# Forces/conservation of energy of slide/free fall

1. Oct 18, 2012

### bdh2991

1. The problem statement, all variables and given/known data

Two children stand on a platform at the top of a curving
slide next to a backyard swimming pool. At the same
moment the smaller child hops off to jump straight down
into the pool, the bigger child releases herself at the top
of the frictionless slide. During their motions from the platform
to the water, the average acceleration of the smaller child
compared with that of the larger child is (a) greater (b) less
(c) equal.

2. Relevant equations
F = ma

3. The attempt at a solution

I originally though it was equal because if you use F= ma, the only force acting on them is gravity right? so it it would be mg = ma, therefore a = g, but i don't understand how the answer could be a. could someone help me with this and represent it mathematically...thanks
1. The problem statement, all variables and given/known data

2. Relevant equations

3. The attempt at a solution

2. Oct 18, 2012

### voko

Consider the change in the potential energy and the length of the path traveled by either child.

3. Oct 18, 2012

### bdh2991

Ok so initially both of them have energy of mgh, and Mgh (for the bigger one)...but they both travel the same height, so the change in potential energy would be larger for the child with more mass.

4. Oct 18, 2012

### voko

They travel the same height, but not the same path. But when I think about this approach again, it seems too complex. Let's try something else.
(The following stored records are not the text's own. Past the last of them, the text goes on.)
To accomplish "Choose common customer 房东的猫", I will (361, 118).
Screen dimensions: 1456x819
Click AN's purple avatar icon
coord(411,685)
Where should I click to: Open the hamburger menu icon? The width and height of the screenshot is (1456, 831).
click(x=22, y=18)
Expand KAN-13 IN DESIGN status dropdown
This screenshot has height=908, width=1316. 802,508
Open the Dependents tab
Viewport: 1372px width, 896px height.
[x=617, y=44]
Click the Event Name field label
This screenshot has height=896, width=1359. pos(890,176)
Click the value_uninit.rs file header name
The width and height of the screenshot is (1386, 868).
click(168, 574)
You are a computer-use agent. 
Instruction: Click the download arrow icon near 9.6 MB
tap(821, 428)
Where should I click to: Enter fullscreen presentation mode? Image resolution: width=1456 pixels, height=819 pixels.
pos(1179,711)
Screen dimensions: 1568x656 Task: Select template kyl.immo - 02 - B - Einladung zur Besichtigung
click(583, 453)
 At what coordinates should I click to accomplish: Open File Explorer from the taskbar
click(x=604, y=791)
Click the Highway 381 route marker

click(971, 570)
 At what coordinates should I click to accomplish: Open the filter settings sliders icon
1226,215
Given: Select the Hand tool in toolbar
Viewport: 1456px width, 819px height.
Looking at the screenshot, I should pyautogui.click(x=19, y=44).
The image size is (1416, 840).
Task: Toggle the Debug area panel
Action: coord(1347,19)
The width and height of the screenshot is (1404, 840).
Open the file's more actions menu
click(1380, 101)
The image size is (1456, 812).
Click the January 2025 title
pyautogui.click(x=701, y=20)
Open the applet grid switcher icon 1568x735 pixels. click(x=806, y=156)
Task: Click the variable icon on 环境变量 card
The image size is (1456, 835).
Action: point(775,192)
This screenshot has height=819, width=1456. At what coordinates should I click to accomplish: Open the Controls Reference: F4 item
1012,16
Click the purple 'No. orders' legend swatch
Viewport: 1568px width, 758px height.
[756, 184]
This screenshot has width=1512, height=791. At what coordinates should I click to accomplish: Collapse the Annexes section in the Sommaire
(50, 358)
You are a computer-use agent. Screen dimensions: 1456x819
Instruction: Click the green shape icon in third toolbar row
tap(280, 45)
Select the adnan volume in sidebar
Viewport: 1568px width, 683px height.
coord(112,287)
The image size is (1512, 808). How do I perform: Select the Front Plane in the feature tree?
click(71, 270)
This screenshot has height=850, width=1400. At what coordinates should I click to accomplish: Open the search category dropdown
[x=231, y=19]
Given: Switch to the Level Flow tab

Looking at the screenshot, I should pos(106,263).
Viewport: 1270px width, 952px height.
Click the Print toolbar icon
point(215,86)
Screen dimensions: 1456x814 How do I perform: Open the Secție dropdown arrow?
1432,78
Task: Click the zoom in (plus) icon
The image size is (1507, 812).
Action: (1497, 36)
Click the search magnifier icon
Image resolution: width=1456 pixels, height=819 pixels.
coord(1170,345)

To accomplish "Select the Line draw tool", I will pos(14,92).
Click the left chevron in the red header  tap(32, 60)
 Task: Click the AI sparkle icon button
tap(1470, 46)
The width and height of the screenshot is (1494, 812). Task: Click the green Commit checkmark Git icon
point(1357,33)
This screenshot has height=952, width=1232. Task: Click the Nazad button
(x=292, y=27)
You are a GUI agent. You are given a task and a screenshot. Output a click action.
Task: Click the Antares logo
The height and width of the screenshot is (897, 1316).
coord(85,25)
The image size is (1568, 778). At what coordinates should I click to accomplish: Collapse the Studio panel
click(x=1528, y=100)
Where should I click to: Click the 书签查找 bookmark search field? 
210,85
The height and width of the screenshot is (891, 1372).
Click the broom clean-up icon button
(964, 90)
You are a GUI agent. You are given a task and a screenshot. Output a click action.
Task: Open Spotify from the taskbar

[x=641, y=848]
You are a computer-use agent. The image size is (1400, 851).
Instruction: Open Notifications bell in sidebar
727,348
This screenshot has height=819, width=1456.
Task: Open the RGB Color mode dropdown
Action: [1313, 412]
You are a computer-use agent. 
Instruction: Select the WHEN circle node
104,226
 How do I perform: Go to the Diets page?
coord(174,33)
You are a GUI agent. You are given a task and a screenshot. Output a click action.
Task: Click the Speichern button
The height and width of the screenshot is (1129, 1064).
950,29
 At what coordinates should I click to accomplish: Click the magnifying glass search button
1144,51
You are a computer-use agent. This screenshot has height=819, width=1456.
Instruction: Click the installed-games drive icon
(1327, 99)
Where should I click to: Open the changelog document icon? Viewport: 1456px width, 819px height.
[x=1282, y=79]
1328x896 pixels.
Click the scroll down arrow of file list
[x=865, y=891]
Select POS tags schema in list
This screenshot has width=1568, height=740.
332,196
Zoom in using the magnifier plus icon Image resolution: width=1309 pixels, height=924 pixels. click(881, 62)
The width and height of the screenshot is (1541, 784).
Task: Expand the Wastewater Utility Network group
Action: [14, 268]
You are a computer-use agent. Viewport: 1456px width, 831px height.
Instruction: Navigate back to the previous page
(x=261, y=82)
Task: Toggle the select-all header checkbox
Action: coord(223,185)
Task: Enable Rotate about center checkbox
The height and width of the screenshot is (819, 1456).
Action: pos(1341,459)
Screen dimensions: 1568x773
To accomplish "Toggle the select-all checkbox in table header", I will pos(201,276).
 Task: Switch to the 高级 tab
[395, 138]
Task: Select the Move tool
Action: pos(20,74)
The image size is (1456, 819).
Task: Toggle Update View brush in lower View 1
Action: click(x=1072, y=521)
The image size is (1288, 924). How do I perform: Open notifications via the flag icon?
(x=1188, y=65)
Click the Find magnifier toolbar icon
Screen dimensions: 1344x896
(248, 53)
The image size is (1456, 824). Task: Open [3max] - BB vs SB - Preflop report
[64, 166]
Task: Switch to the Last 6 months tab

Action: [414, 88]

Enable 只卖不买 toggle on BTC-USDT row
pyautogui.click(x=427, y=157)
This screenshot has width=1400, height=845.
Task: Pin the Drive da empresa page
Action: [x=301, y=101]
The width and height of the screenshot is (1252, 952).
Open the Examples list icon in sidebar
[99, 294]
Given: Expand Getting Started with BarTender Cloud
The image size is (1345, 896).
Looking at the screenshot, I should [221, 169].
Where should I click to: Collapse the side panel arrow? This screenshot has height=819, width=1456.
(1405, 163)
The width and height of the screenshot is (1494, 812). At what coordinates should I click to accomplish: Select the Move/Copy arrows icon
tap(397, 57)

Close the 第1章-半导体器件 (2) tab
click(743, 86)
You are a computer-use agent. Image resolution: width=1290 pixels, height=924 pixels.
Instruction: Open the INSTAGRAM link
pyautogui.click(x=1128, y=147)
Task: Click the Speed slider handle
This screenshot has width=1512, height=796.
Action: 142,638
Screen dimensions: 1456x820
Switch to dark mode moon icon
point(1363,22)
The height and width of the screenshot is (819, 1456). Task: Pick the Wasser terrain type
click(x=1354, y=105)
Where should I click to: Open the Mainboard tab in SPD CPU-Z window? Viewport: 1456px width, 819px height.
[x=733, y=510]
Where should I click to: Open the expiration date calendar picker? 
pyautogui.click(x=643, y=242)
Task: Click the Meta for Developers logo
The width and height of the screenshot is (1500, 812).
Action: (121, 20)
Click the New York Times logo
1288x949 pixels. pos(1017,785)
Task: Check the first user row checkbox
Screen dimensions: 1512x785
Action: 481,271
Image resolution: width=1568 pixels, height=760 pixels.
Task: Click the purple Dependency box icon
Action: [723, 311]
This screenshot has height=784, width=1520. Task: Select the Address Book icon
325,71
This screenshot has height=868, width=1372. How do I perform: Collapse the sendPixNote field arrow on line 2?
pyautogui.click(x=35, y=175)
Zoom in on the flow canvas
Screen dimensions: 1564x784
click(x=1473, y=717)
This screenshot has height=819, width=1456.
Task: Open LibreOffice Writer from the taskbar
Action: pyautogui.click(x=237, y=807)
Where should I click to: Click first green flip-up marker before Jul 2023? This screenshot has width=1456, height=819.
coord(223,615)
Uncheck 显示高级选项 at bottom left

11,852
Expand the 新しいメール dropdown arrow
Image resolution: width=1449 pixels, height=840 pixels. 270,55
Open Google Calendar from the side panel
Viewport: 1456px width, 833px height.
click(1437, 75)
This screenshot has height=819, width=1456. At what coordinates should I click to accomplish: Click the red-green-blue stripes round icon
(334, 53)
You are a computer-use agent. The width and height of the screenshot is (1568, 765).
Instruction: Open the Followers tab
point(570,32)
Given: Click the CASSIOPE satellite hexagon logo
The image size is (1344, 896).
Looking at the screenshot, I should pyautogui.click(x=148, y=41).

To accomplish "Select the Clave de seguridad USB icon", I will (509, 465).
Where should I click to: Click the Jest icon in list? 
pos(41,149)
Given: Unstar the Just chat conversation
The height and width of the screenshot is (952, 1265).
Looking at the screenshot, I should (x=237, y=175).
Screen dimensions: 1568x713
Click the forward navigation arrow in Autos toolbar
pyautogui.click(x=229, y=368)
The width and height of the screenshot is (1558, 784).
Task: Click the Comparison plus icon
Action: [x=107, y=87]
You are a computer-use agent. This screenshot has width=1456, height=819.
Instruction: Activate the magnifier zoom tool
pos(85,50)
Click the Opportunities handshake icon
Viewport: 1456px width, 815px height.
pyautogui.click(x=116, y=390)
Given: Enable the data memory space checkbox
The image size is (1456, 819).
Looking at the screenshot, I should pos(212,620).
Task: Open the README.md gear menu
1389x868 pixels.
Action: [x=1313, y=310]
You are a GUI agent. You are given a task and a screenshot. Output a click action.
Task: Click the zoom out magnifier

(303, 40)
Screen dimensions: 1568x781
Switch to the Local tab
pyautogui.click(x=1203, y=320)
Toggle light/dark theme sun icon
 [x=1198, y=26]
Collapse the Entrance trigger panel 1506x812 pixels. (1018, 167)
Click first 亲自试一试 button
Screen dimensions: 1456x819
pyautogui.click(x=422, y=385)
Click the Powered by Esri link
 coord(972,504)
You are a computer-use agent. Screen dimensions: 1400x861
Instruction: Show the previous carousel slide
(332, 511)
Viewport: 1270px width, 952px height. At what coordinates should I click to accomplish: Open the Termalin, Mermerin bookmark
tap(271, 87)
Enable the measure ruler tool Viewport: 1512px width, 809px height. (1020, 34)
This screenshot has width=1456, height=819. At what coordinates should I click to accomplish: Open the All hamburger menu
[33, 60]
Imagine a child somewhere on the slide. What are the forces acting on him, and what is his acceleration?

5. Oct 18, 2012

### bdh2991

Y-Forces would be N*cos(theta) - mg = ma

X-Forces would be N*sin(theta) = ma

I think?

6. Oct 18, 2012

### voko

No, that's not right. Use the coordinates normal and tangential to the slope.

7. Oct 18, 2012

### bdh2991

Ok sooooo....

Y-forces would be F = mg*cos(theta) = ma
X-forces would be F = mg*sin(theta) = ma

8. Oct 18, 2012

### voko

Where is the reaction?

9. Oct 18, 2012

### bdh2991

the reaction of the force would along the horizontal
so F = sqrt((mgcos(theta)^2 + mgsin(theta)2)) = 2mg?

10. Oct 18, 2012

### voko

I do not follow.

Do a FBD. Write down the components normal and tangential to the slide. Do not forget the reaction. What is the acceleration?

11. Oct 18, 2012

### bdh2991

Ax = gsin(theta)
Ay = gcos(theta)

i'm sure this is wrong though

12. Oct 18, 2012

### voko

Again, use normal/tangential axes. Acceleration can only be tangential.

13. Oct 18, 2012

### bdh2991

i don't get it honestly...acceleration has to have 2 components to it when it is on a slope if your asking for the resultant acceleration then i suppose that would be sqrt(Ax^2 + Ay^2) = g

14. Oct 18, 2012

### voko

Do you understand what "normal" and "tangential" mean?

15. Oct 18, 2012

### bdh2991

normal is perpendicular to the surface tangential is along the surface:

the acceleration is along the tangential so that would be the x-component of the force so it would be mg*sin(theta)

16. Oct 18, 2012

### voko

Correct. Now compare that with acceleration of the child plunging straight down.

17. Oct 18, 2012

### bdh2991

so mg*sin(theta) < mg....therefore because of a larger force the acceleration would also have to be larger?

18. Oct 18, 2012

### voko

Force and acceleration are very simply related, aren't they?

Note the formula above has a problem: it uses the same "m", while you have two different masses.

19. Oct 18, 2012

### bdh2991

ok so if we don't know the size of each m how could you even tell which is greater?

20. Oct 18, 2012

### voko

What you have is forces; you are asked to compare accelerations.